A default tap plugin providing t.after() and t.teardown().

USAGE

This plugin is installed with tap by default. If you had previously removed it, you can tap plugin add @tapjs/after to bring it back.

import t from 'tap'
t.after(() => {
// this will run after all the tests in this file are done
})

The method can be called as either t.teardown() or t.after(). In an earlier version of tap, these had slightly different behaviors, but they are now the same.

If the method returns a promise, it will be awaited before moving on to the next test.

So, this test:

import t from 'tap'

t.test('first test', t => {
t.teardown(async () => {
// this will wait before moving on
await new Promise(res => setTimeout(res, 100))
console.error('end of first test teardown')
})
console.error('in first test')
t.end()
})
t.test('second test', t => {
console.error('in second test')
t.end()
})

will print:

in first test
end of first test teardown
in second test

Order

If multiple teardown methods are assigned to a single test, they will be run in reverse order of how they are assigned. This is a change from earlier versions of tap, and provides symmetry with t.before().

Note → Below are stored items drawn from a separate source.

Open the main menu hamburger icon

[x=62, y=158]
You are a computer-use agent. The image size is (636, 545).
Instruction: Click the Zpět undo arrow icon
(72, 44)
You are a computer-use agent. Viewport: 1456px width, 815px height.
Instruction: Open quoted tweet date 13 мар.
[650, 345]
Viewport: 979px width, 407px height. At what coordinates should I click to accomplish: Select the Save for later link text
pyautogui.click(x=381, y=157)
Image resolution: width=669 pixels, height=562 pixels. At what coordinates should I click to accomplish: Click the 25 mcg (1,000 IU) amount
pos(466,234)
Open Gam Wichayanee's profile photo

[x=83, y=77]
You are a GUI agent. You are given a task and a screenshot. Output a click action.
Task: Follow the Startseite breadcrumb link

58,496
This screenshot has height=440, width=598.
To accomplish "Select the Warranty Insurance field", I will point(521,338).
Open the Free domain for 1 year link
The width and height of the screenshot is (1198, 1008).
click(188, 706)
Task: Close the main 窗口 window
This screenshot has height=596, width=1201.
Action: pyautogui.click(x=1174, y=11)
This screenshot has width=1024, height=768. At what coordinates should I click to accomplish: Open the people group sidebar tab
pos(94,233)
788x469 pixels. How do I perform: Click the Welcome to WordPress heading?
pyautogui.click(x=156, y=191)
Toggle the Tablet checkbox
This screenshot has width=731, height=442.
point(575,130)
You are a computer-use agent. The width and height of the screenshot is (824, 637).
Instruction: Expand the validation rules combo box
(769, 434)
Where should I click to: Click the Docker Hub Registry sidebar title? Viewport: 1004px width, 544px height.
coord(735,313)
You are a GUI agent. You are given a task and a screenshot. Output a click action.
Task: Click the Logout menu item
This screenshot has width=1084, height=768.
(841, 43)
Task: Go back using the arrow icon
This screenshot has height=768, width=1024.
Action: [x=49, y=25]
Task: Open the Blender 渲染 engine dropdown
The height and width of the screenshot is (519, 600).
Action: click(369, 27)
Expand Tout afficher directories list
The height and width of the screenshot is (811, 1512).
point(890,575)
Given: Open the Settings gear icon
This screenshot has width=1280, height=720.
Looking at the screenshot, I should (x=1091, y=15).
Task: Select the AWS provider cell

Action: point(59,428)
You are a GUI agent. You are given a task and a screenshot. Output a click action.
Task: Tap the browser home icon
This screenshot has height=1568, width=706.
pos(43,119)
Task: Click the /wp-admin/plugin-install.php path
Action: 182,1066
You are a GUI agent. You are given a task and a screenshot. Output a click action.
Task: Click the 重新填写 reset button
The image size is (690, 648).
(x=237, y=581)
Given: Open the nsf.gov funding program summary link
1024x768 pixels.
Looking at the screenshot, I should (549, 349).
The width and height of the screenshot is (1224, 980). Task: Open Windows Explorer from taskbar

In practice, it can make things more straightforward, by keeping cleanup methods close to their associated setup logic. For example:

const connection = await connectToDB()
t.ok(connection, 'connected to database')
t.teardown(() => disconnectFromDB(connection))

const user1 = await createUser(connection)
t.ok(user1, 'created user 1')
t.teardown(() => deleteUser(connection, user1))

const user2 = await createUser(connection)
t.ok(user2, 'created user 2')
t.teardown(() => deleteUser(connection, user2))

If we delete the connection created in the first step before deleting the user records, then we can't use that connection to delete the user records.

This can also be accomplished with subtests, and a single teardown in each section:

t.test('user db tests', async t => {
const connection = await connectToDB()
t.ok(connection, 'connected to database')
t.teardown(() => disconnectFromDB(connection))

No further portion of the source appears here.